-- START OF Entries supplied --
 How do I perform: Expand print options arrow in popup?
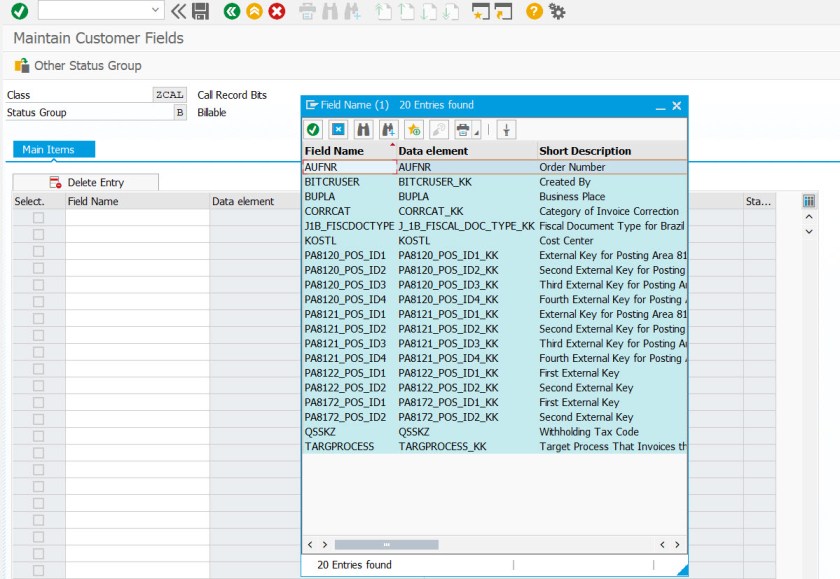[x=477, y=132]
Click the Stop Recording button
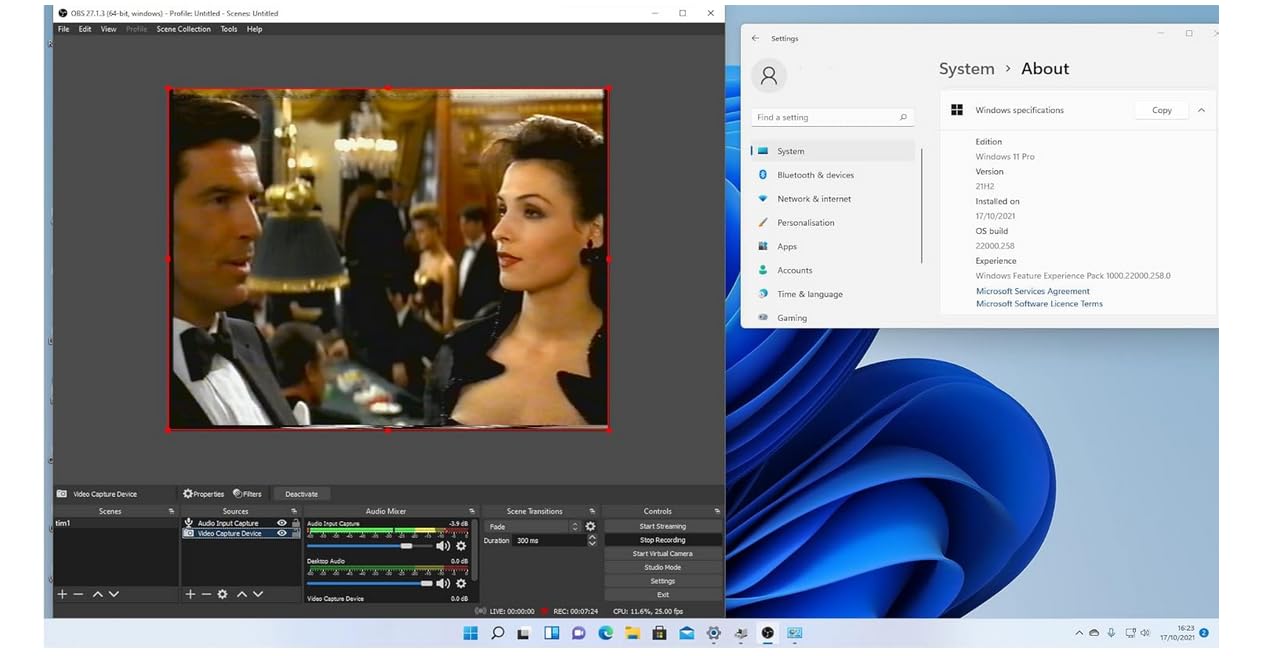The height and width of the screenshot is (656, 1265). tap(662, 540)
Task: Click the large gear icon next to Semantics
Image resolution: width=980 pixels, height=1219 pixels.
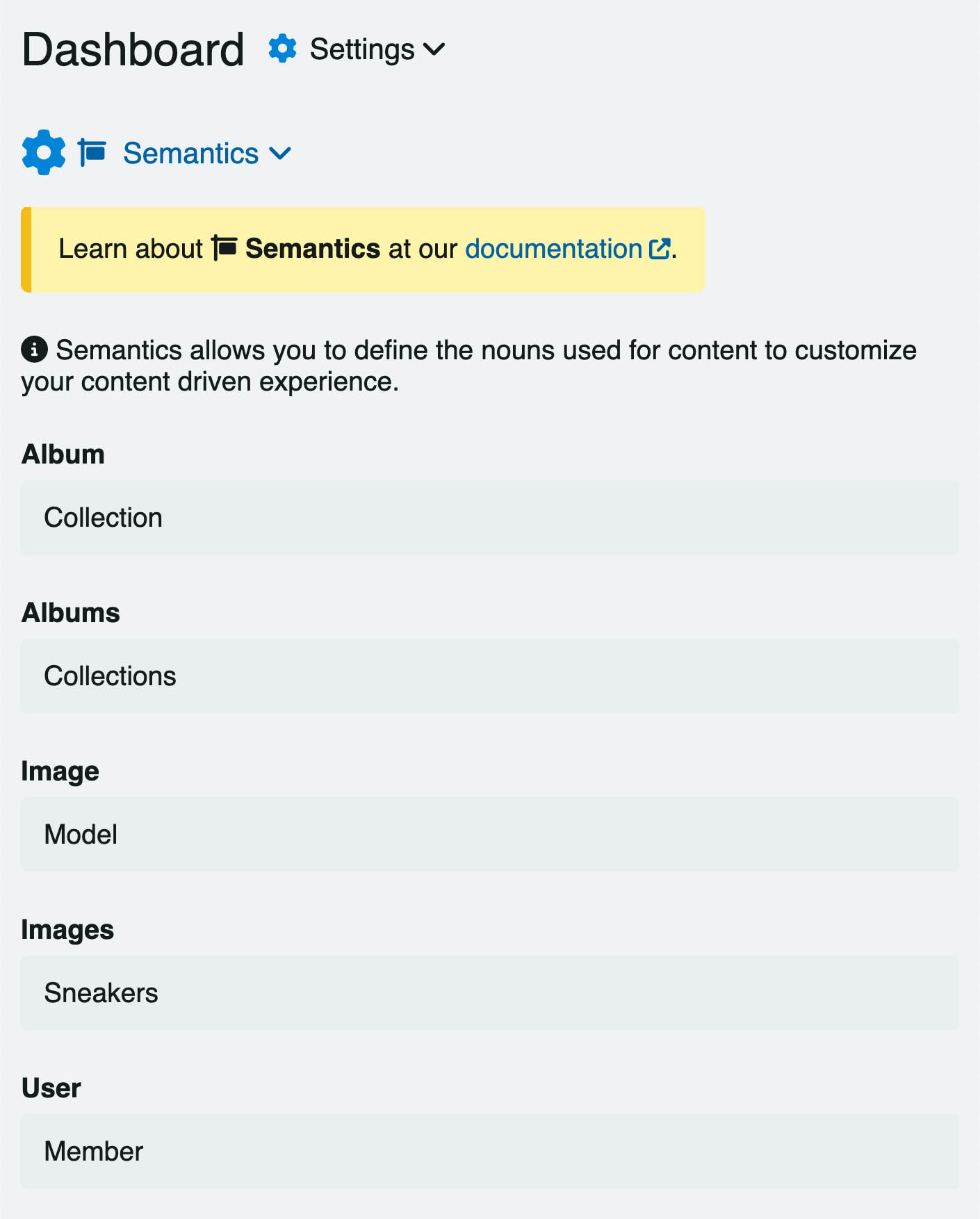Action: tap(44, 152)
-- END OF Entries supplied --
The exercise: Gather every line in the records above that contains the word "Click", and copy each one out. Count only matches with the same capitalization.

Task answer:
Click the Stop Recording button
Task: Click the large gear icon next to Semantics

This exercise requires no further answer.